Short-range quorum sensing controls horizontal gene transfer at micron scale in bacterial communities.

In bacterial communities, cells often communicate by the release and detection of small diffusible molecules, a process termed quorum-sensing. Signal molecules are thought to broadly diffuse in space; however, they often regulate traits such as conjugative transfer that strictly depend on the local community composition. This raises the question how nearby cells within the community can be detected. Here, we compare the range of communication of different quorum-sensing systems. While some systems support long-range communication, we show that others support a form of highly localized communication. In these systems, signal molecules propagate no more than a few microns away from signaling cells, due to the irreversible uptake of the signal molecules from the environment. This enables cells to accurately detect micron scale changes in the community composition. Several mobile genetic elements, including conjugative elements and phages, employ short-range communication to assess the fraction of susceptible host cells in their vicinity and adaptively trigger horizontal gene transfer in response. Our results underscore the complex spatial biology of bacteria, which can communicate and interact at widely different spatial scales.

Nutrient complexity triggers transitions between solitary and colonial growth in bacterial populations.
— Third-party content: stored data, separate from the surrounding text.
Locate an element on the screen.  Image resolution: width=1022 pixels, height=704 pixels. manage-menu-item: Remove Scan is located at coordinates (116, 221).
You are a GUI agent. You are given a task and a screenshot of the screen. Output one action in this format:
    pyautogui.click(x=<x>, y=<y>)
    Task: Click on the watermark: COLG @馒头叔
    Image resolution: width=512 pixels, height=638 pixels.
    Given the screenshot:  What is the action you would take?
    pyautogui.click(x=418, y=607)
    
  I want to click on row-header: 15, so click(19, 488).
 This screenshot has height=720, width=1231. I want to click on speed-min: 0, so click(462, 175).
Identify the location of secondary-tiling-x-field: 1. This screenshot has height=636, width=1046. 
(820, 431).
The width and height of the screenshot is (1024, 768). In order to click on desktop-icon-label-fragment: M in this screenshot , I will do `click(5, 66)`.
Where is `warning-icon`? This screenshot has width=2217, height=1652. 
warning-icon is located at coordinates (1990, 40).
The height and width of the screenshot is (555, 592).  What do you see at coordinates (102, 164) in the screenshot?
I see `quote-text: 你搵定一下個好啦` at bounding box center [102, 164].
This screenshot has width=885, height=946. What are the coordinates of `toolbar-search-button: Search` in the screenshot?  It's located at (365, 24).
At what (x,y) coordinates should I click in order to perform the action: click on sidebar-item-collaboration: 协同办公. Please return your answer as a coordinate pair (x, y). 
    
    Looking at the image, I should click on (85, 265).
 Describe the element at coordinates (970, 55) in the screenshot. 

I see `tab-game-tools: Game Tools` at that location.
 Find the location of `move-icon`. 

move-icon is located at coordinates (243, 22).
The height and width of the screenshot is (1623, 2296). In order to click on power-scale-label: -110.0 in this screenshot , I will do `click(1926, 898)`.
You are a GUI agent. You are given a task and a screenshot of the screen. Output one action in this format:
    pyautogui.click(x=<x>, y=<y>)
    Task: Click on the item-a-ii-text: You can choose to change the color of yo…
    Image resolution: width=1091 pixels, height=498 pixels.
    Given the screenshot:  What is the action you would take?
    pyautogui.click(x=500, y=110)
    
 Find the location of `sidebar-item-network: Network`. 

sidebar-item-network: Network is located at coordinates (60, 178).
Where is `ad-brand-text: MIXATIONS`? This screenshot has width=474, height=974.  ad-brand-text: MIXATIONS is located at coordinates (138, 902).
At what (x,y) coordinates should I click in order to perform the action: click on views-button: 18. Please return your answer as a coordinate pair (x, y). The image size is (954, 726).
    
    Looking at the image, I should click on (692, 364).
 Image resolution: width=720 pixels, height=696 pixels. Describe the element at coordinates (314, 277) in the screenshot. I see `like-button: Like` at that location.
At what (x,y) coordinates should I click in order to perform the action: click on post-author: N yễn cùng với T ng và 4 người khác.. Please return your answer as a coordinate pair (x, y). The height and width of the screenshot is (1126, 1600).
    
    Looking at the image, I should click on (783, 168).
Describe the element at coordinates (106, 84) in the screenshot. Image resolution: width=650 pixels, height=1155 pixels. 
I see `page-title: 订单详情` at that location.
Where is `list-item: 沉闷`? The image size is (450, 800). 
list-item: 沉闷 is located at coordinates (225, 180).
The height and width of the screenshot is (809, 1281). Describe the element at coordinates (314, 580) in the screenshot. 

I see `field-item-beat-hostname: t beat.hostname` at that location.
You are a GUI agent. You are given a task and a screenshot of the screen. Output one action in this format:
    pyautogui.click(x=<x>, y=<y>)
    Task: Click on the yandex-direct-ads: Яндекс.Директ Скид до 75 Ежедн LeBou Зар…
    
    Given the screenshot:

Microbial populations often experience fluctuations in nutrient complexity in their natural environment such as between high molecular weight polysaccharides and simple monosaccharides. However, it is unclear if cells can adopt growth behaviors that allow individuals to optimally respond to differences in nutrient complexity. Here, we directly control nutrient complexity and use quantitative single-cell analysis to study the growth dynamics of individuals within populations of the aquatic bacterium Caulobacter crescentus. We show that cells form clonal microcolonies when growing on the polysaccharide xylan, which is abundant in nature and degraded using extracellular cell-linked enzymes; and disperse to solitary growth modes when the corresponding monosaccharide xylose becomes available or nutrients are exhausted. We find that the cellular density required to achieve maximal growth rates is four-fold higher on xylan than on xylose, indicating that aggregating is advantageous on polysaccharides. When collectives on xylan are transitioned to xylose, cells start dispersing, indicating that colony formation is no longer beneficial and solitary behaviors might serve to reduce intercellular competition. Our study demonstrates that cells can dynamically tune their behaviors when nutrient complexity fluctuates, elucidates the quantitative advantages of distinct growth behaviors for individual cells and indicates why collective growth modes are prevalent in microbial populations.

Phenotypic variation in spatially structured microbial communities: ecological origins and consequences.

Microbial cells in nature live within dense multispecies conglomerates, forming a self-organizing ecosystem. In such assemblies, genotypes interact with each other in a myriad of ways, driving community dynamics and functionalities. The role of interactions between genotypes and their consequences for spatial structure and functional outcomes are being increasingly studied to understand the ecology and evolution of microbial communities. An increasing body of work with simple microbial populations has elucidated that phenotypic variation, that is, differences within isogenic cells can have important consequences for population dynamics and evolution. However, the role of individual level behavioral differences for community level dynamics is relatively unknown. I argue that it is necessary to study phenotypic variation and microscale processes in order to understand the emergence and consequences of interactions within microbial communities. I highlight possible explanations that can explain the emergence of variation in multi-genotypic assemblages and propose possible consequences on community dynamics.